### Supplied text

A noticeable difference in this year’s ads was the inclusion of diverse casting, whether in direct comment to political happenings or not. Coke aired the It’s Beautiful spot, which had originally aired previously. The NFL created the Inside These Lines commercial, highlighting sportsmanship and unity despite superficial differences. But nothing could beat Airbnb’s We Accept ad. The closeness of the camera draws the audience in, seeing the differences and similarities in the facial features of the personas on screen.

Best Transformation Ad

Normally we would expect a Snickers ad in this spot—the brand is known for their “You’re not you when you’re hungry” spots from the last few years that feature Betty White, Joe Pesci, and Danny Trejo. But this year Buick’s ad won us over, with a pee-wee quarterback transforming into Cam Newton.

Best Christmas Carol Parody

It’s not every Super Bowl that a delivers a quality Christmas Carol parody, but this year was an exception. Bud Light not only brought back a mascot from the 80s, but tried to create FOMO (fear of missing out) for the audience as Spuds tours around the main character to see on all that he missed out. Our only question was, if Spuds doesn’t have thumbs, how is he holding his beer?

Best Chicago Twitter Account

Throughout the night, we saw two Chicago-based accounts popping up in our Twitter feed: Second City and the RedEye. Both had fantastic observations on the game, the ads, and the political climate. Second City edged out RedEye by a hair . . . but based on this tweet, they probably don’t care.

 

Best Clap Back

While ads like Sprint’s or T-Mobile’s clearly call out their competition (which might not be all that effective), some brands hit back at ads on social media throughout the game. Adweek’s self-deprecating tweet called out Bud Light and Snapchat. Verizon—who didn’t even have an ad during last night’s game—gave pitch perfect disses right back to Sprint and T-Mobile.

### Set problem 1
In the Super Bowl ads recap, which brand's ad showed a pee-wee quarterback transforming into Cam Newton?
### Set problem 2
Reproduce the stretch of the Super Bowl ads recap from "Best Chicago Twitter" through "Sprint and T-Mobile.".
### Set problem 3
Name every person the Super Bowl ads recap mentions by name.
The material after this text comes from a separate source.

### Supplied data
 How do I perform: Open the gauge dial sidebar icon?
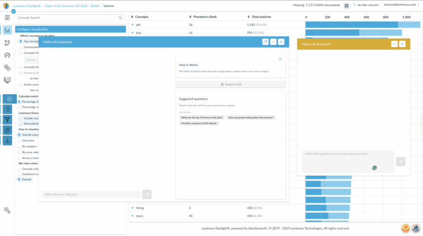pos(7,55)
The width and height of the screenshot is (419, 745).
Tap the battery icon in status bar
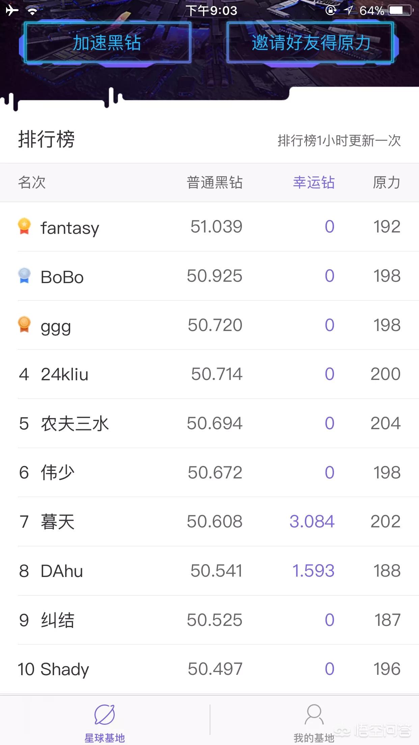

### Final result 1
Buick

### Final result 2
Best Chicago Twitter Account

Throughout the night, we saw two Chicago-based accounts popping up in our Twitter feed: Second City and the RedEye. Both had fantastic observations on the game, the ads, and the political climate. Second City edged out RedEye by a hair . . . but based on this tweet, they probably don’t care.

 

Best Clap Back

While ads like Sprint’s or T-Mobile’s clearly call out their competition (which might not be all that effective), some brands hit back at ads on social media throughout the game. Adweek’s self-deprecating tweet called out Bud Light and Snapchat. Verizon—who didn’t even have an ad during last night’s game—gave pitch perfect disses right back to Sprint and T-Mobile.

### Final result 3
Betty White, Joe Pesci, Danny Trejo, Cam Newton